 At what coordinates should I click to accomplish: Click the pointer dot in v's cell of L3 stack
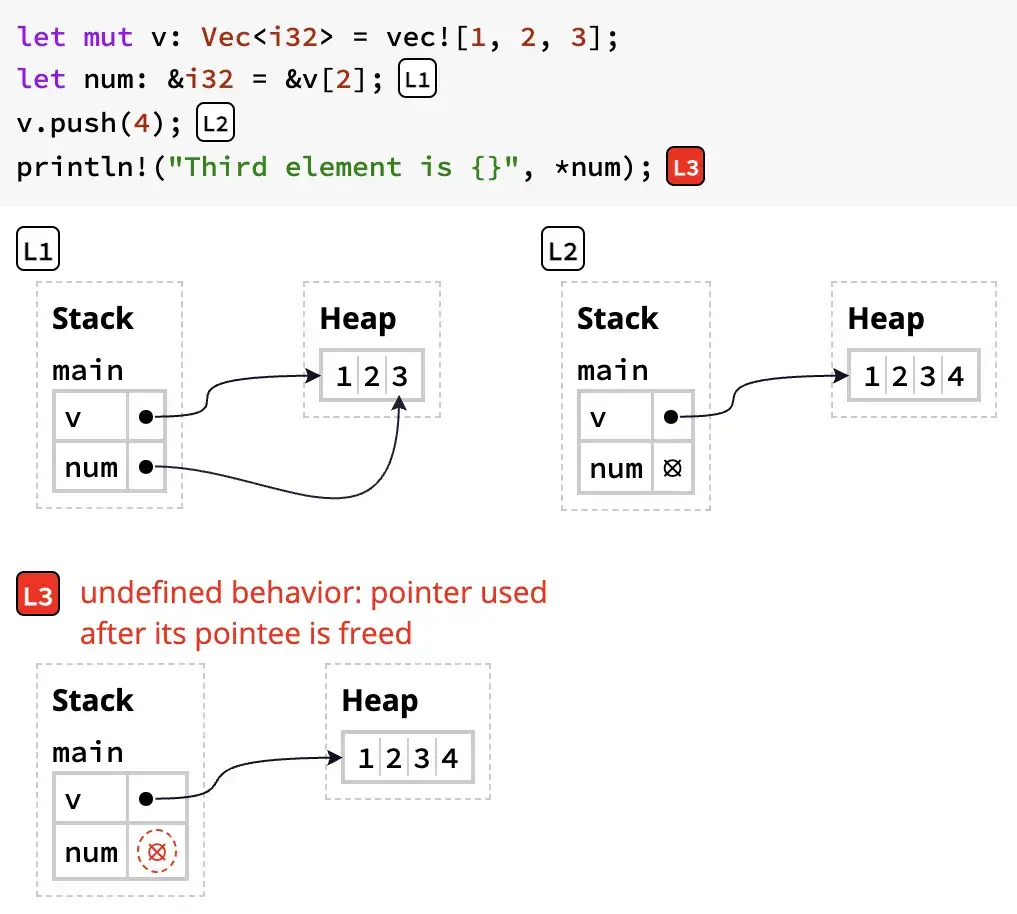coord(147,799)
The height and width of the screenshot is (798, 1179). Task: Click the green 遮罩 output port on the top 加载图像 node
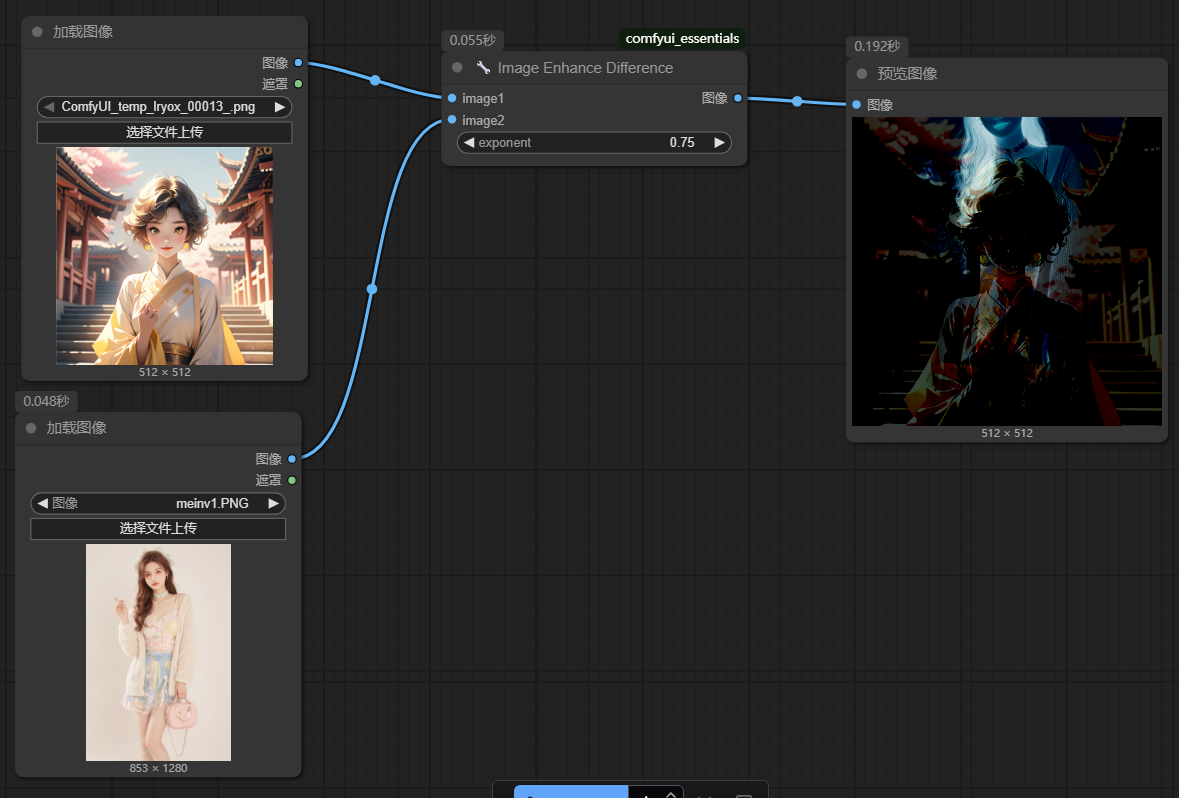pyautogui.click(x=298, y=84)
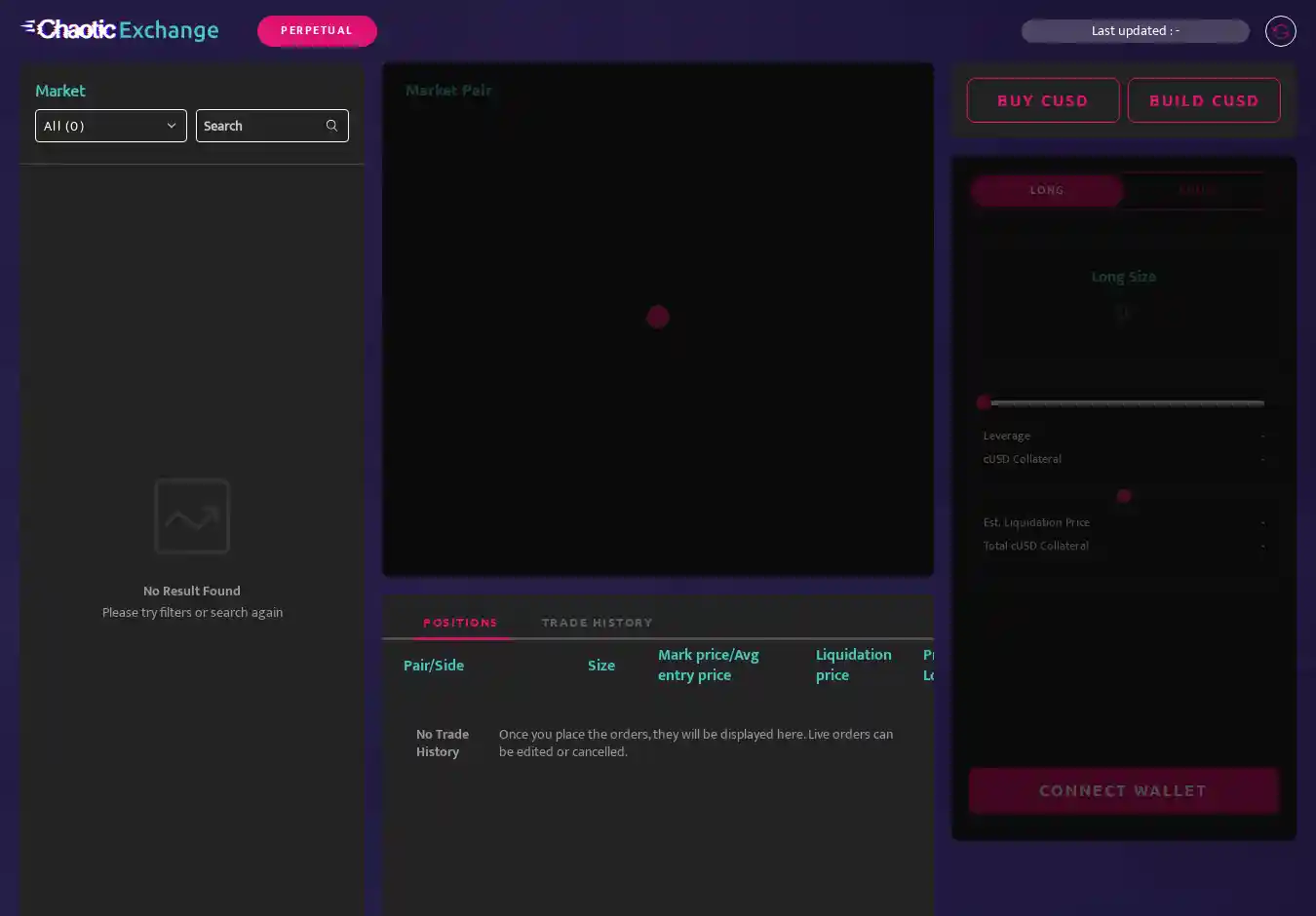Screen dimensions: 1316x916
Task: Click the leverage slider handle
Action: point(985,402)
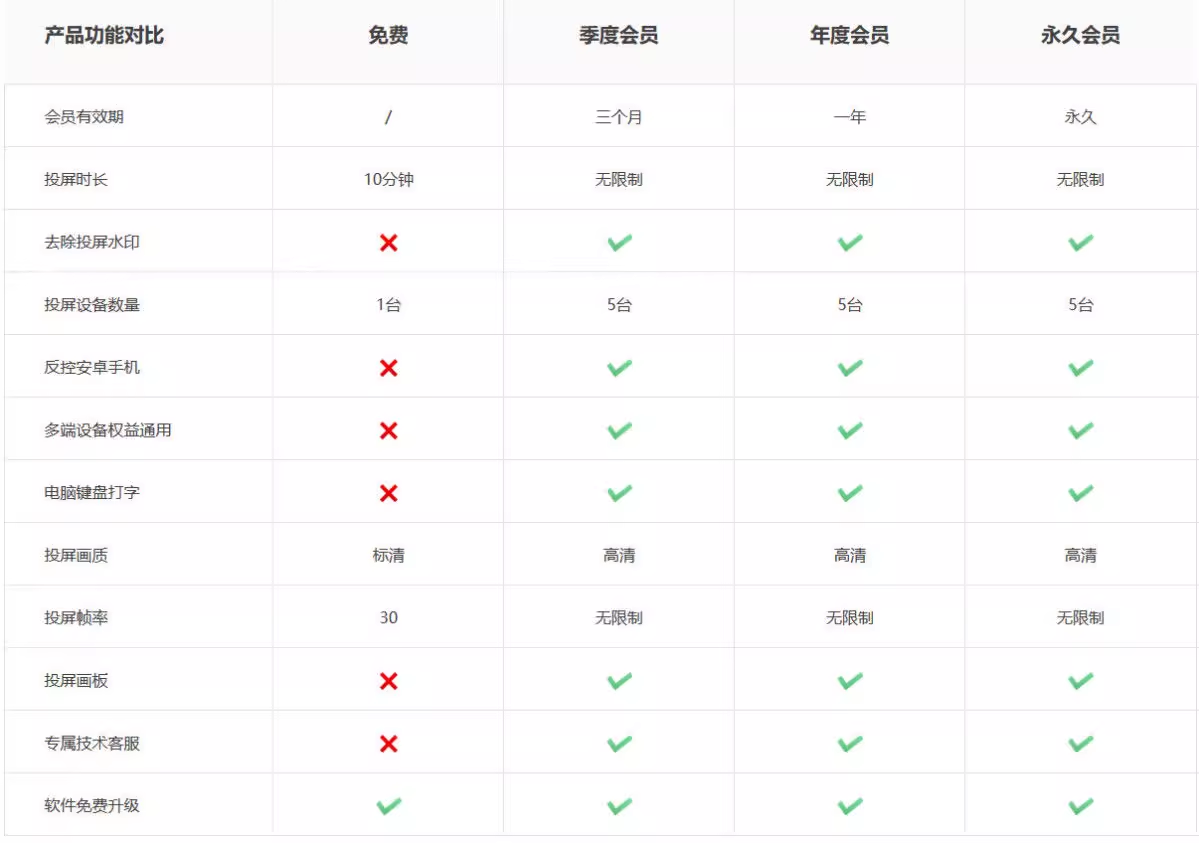
Task: Click red cross for 反控安卓手机 in 免费 column
Action: tap(388, 368)
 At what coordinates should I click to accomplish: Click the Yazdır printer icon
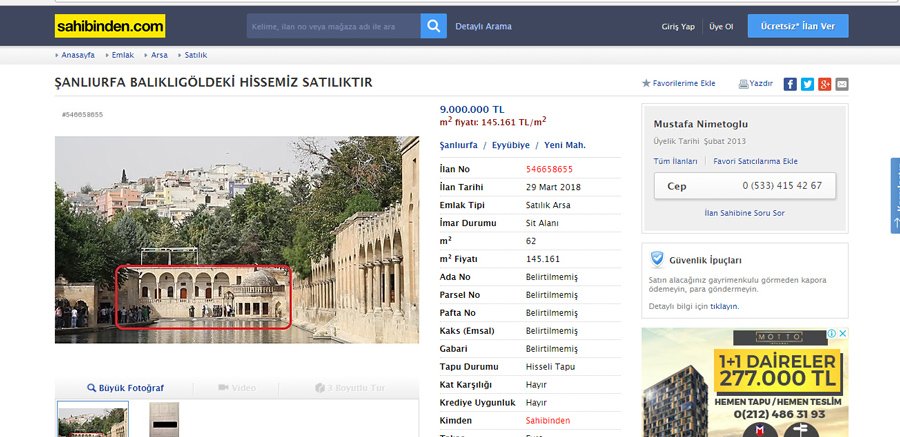[743, 84]
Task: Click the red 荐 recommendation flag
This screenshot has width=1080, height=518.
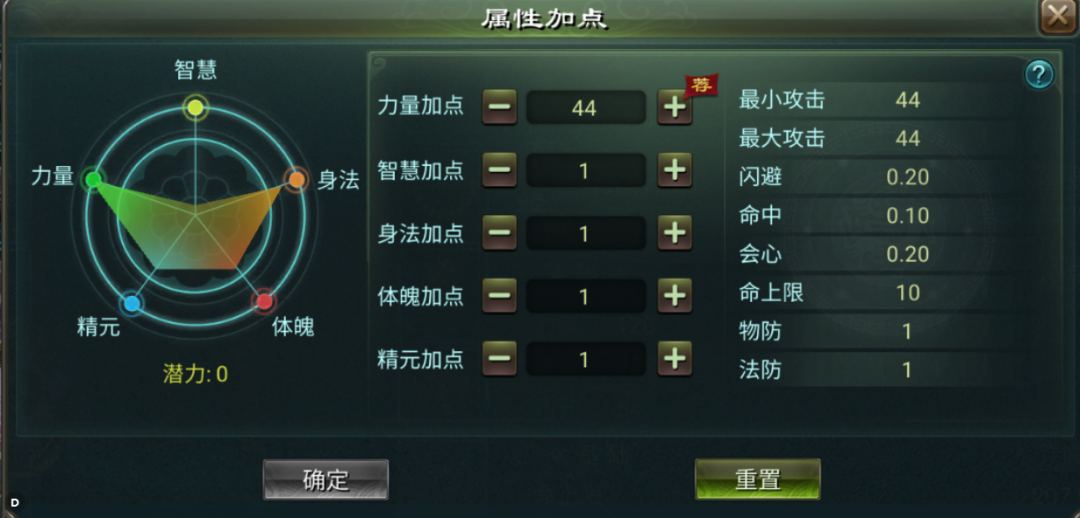Action: pyautogui.click(x=701, y=85)
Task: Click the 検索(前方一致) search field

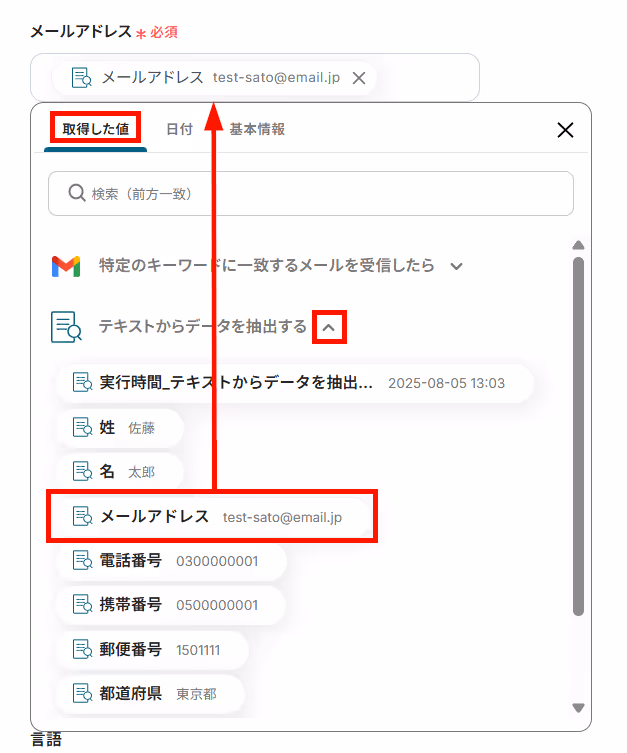Action: point(311,194)
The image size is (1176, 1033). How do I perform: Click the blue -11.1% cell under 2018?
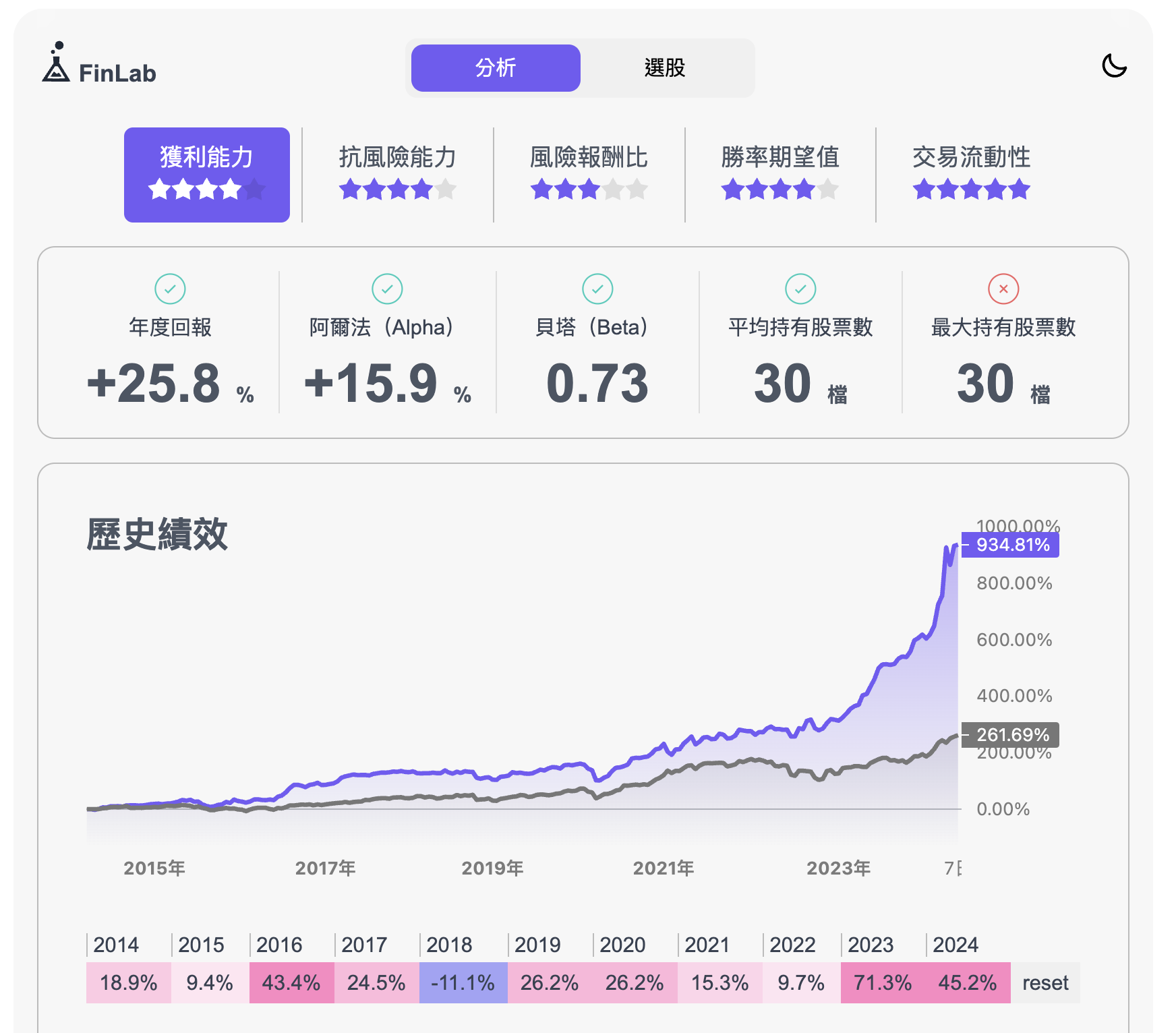[x=462, y=983]
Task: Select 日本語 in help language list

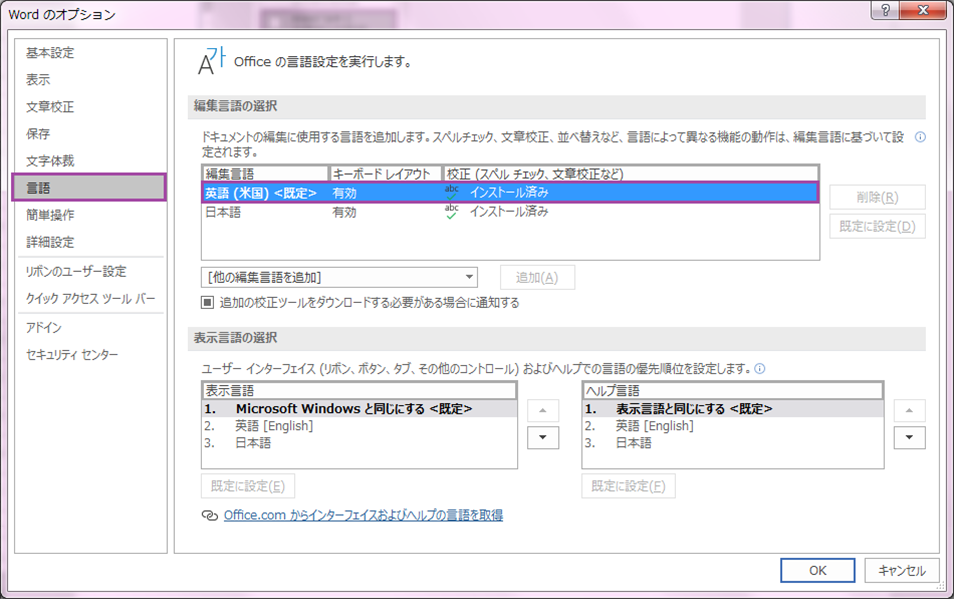Action: [x=633, y=443]
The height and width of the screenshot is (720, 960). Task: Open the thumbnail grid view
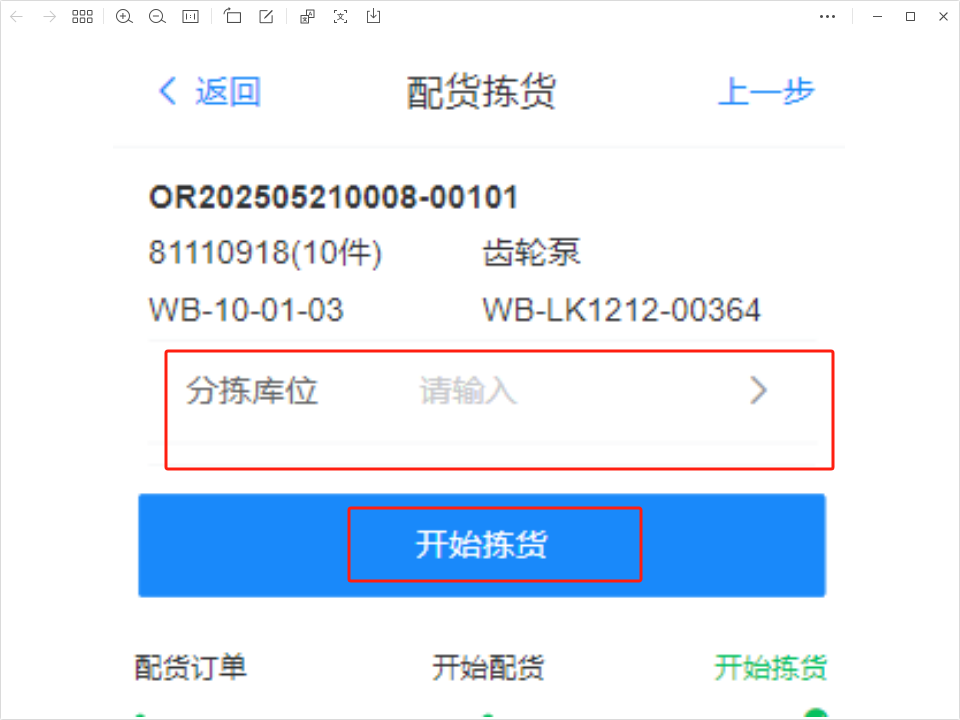(x=82, y=17)
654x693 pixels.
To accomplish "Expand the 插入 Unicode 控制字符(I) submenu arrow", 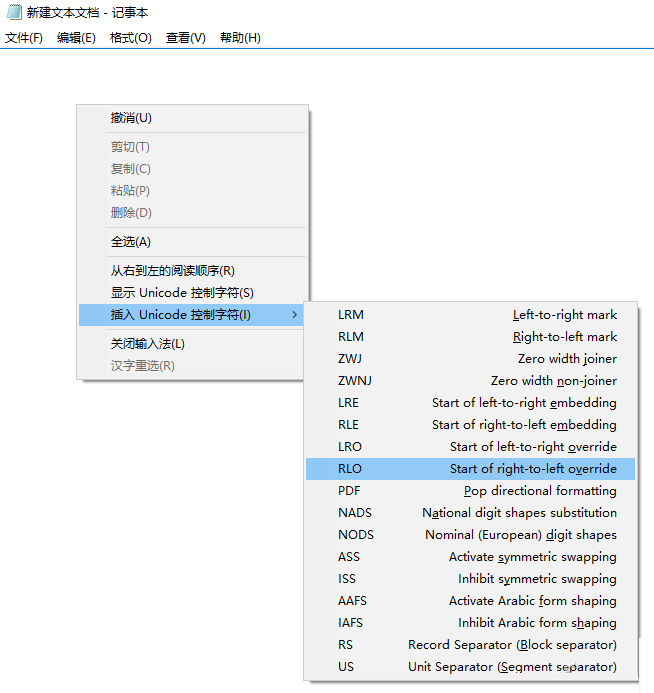I will 293,315.
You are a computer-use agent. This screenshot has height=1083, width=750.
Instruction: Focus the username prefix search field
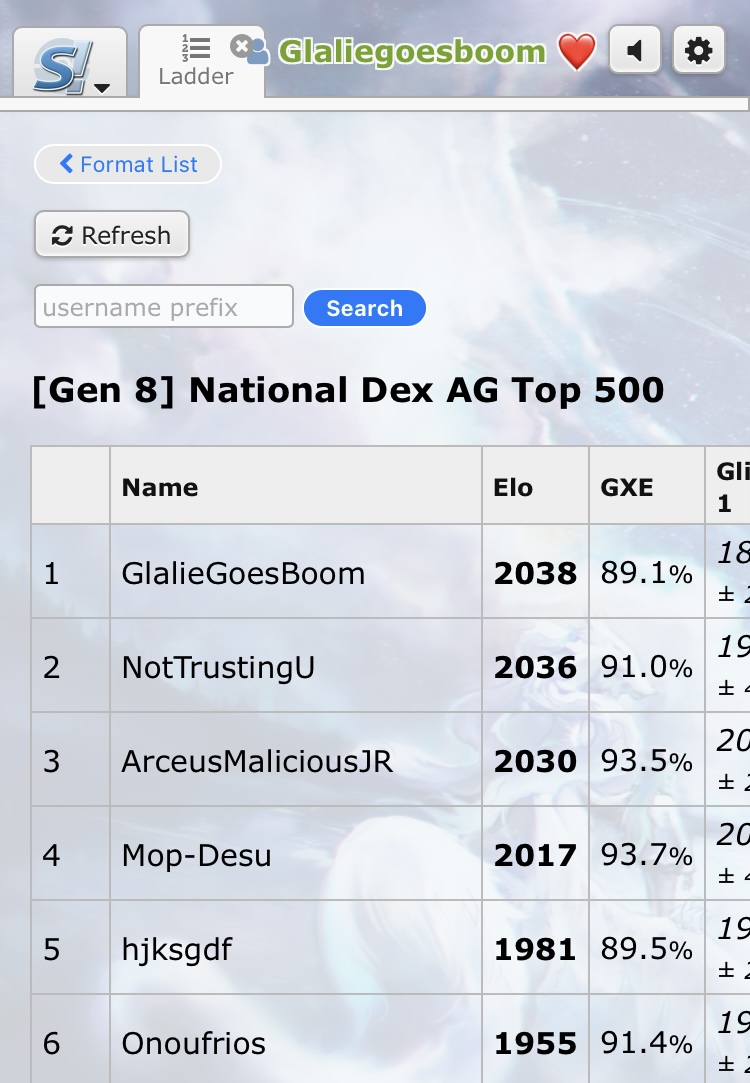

• [YOUR GOAL] Pick out each line of the listing above that contains the string "screenshot", with case counting in the match.

• [RESPONSE TO THE EXERCISE]
The height and width of the screenshot is (798, 1179). Task: Click the green 遮罩 output port on the top 加载图像 node
This screenshot has width=1080, height=518.
The height and width of the screenshot is (720, 960). Task: Open the thumbnail grid view
You are a computer-use agent. This screenshot has height=1083, width=750.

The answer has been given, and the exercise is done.